Ernest Dynes

Personal information
- Full name: Ernest Desmond Dynes
- Born: 30 March 1903 Bedford, England
- Died: 21 June 1968 (aged 65) Ipswich, Suffolk, England
- Batting: Right-handed
- Bowling: Leg spin

Domestic team information
- 1928-1930: Minor Counties
- 1929-1931: Army
- FC debut: 16 June 1928 Minor Counties v West Indies
- Last FC: 15 August 1931 Army v MCC

Career statistics
| Competition | First-class |
| Matches | 9 |
| Runs scored | 410 |
| Batting average | 27.33 |
| 100s/50s | 1/1 |
| Top score | 127 |
| Balls bowled | 1178 |
| Wickets | 34 |
| Bowling average | 15.02 |
| 5 wickets in innings | 2 |
| 10 wickets in match | 0 |
| Best bowling | 5/31 |
| Catches/stumpings | 7/– |
- Source: CricketArchive, 26 December 2007

= Ernest Dynes =

English cricketer and British Army officer (1903–1968)

Ernest Desmond Dynes CBE (30 March 1903 – 21 June 1968) was an English cricketer in the 1920s and 1930s and later a Brigadier in the British Army and an Aide-de-Camp to Queen Elizabeth II.

A right-handed batsman and leg spin bowler, he played first-class cricket between 1928 and 1931.

==Biography==

Born in Bedford in 1903, Ernest Dynes was educated at Bedford Modern School and the Royal Military College, Sandhurst. He began playing for his native Bedfordshire in the Minor Counties Championship in 1921. In 1924, he was selected for a combined Minor Counties North team to play against a combined Minor Counties South team.

He made his first-class debut for the combined Minor Counties team in June 1928, playing against the West Indies. The following year, he played for the Minor Counties against South Africa, and for the Army against the Royal Air Force and the Royal Navy.

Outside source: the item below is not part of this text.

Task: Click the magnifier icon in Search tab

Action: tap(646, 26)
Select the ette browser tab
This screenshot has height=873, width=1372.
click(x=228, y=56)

He scored 127 against the Royal Navy, his only first-class century.

In 1930, he played his last first-class match for the Minor Counties, against Wales, against whom he took 5/64, the only time he took five wickets in an innings in first-class cricket, and played for the Army against the Royal Air Force and the Marylebone Cricket Club (MCC). He played his last first-class matches in 1931, playing for the Army against the Royal Air Force and the MCC.

He carried on playing for Bedfordshire until 1938 and played twice for the Straits Settlements against the Federated Malay States in 1938 and 1940. He also played rugby for Bedford.

Later in life, he served as Aide-de-camp to Queen Elizabeth II between 1955 and 1957, for which he was awarded the CBE. He also served as honorary secretary of the Sussex County Golf Union. He died in 1968.